What to work on: In the part of the material that opens with the line containing "You are a computer-use" and closes with the line containing "Looking at the", substitute "green" for "orange" and give those lines again with nothing else changed. Leave the pictures out of your answer.

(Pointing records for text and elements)

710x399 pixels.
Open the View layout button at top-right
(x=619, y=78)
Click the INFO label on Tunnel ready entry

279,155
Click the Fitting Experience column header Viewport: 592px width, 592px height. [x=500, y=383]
---
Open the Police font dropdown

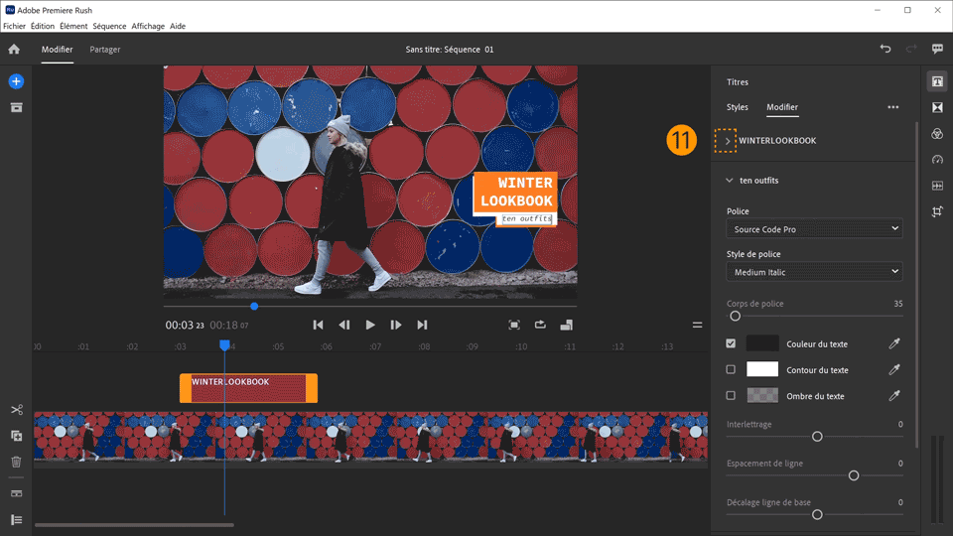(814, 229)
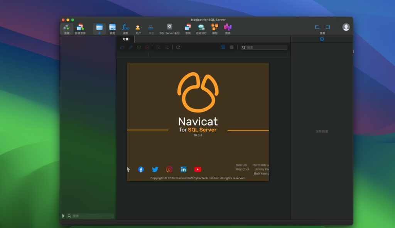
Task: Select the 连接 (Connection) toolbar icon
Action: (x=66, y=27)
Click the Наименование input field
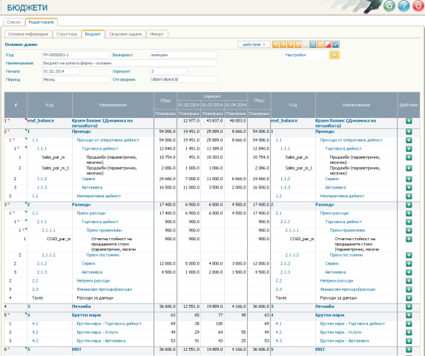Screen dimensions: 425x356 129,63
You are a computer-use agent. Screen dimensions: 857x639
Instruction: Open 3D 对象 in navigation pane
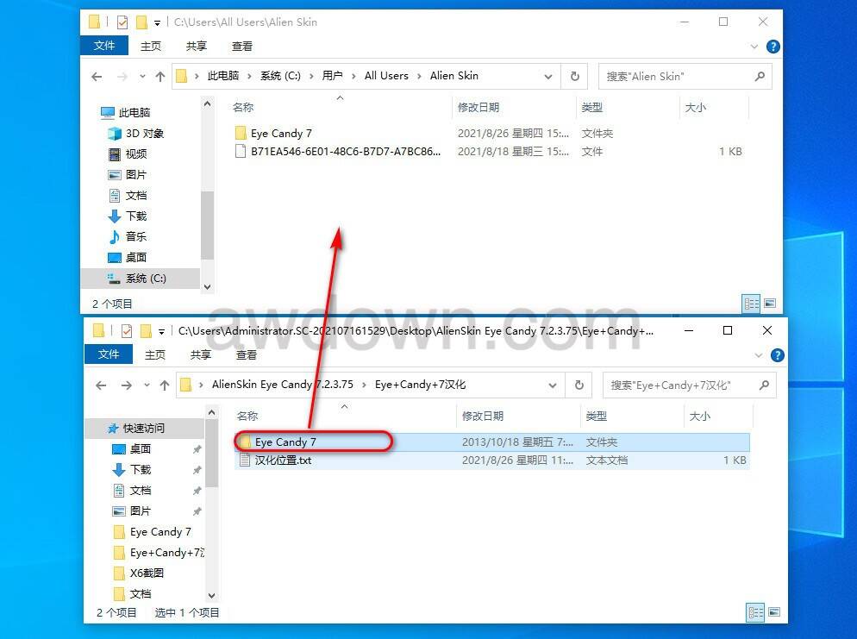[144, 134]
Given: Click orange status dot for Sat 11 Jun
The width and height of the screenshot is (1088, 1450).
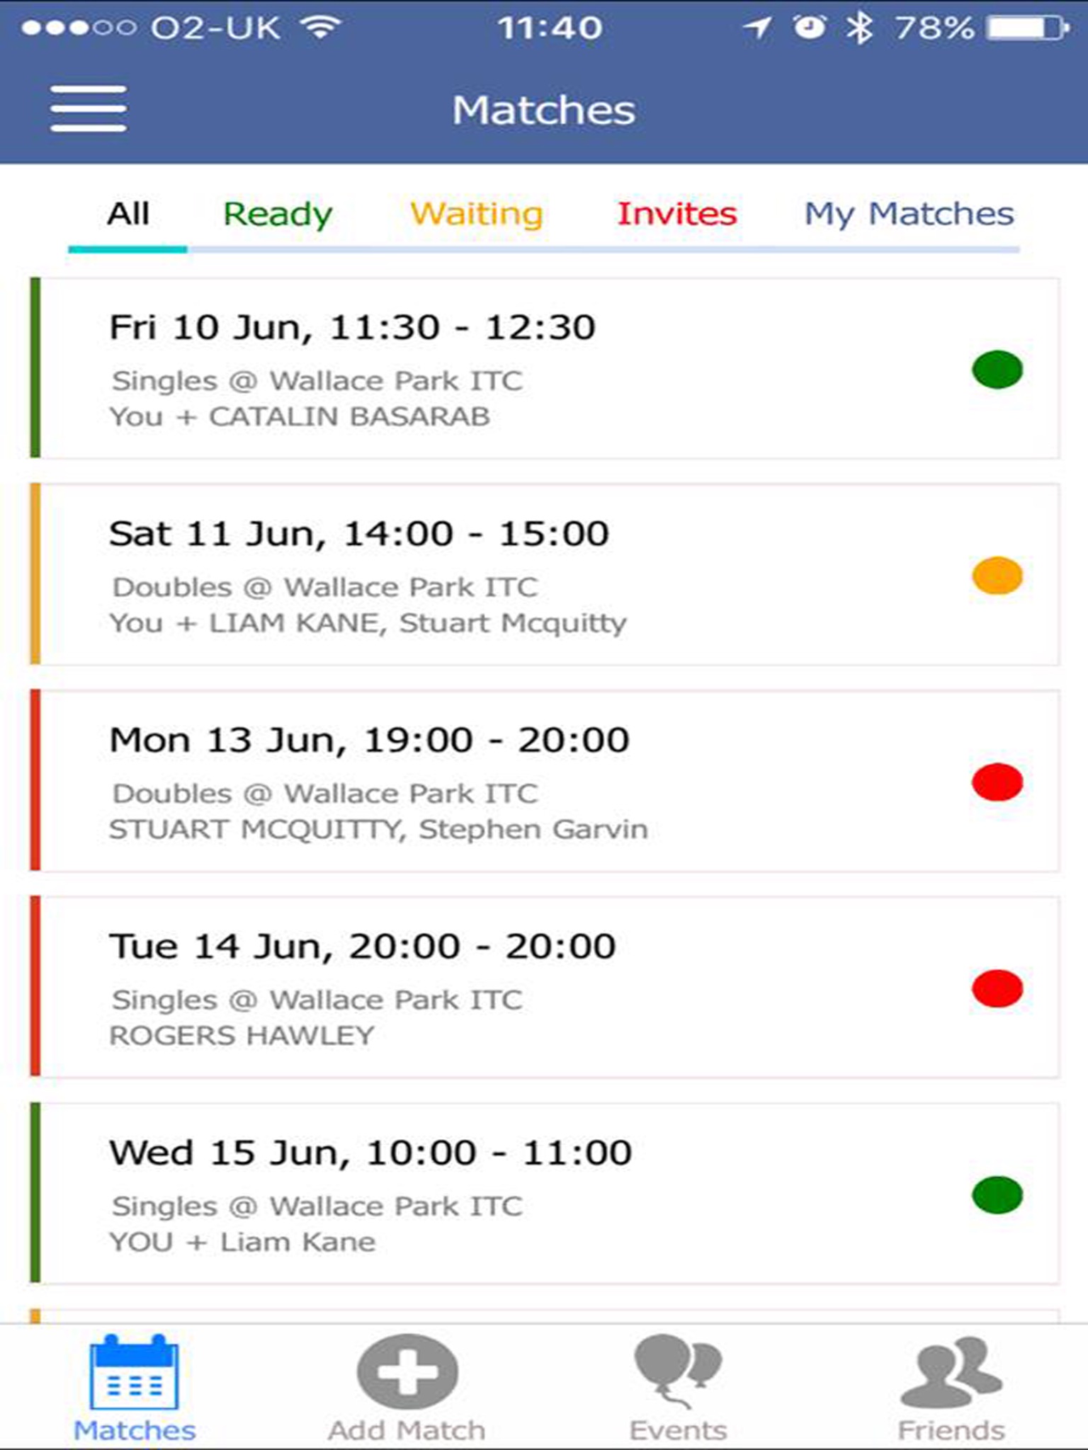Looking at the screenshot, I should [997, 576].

Exercise solution:
You are a computer-use agent. Screen dimensions: 857x639
Instruction: Open 3D 对象 in navigation pane
[144, 134]
Given: Click green status dot for Sat 11 Jun
The width and height of the screenshot is (1088, 1450).
Looking at the screenshot, I should [997, 576].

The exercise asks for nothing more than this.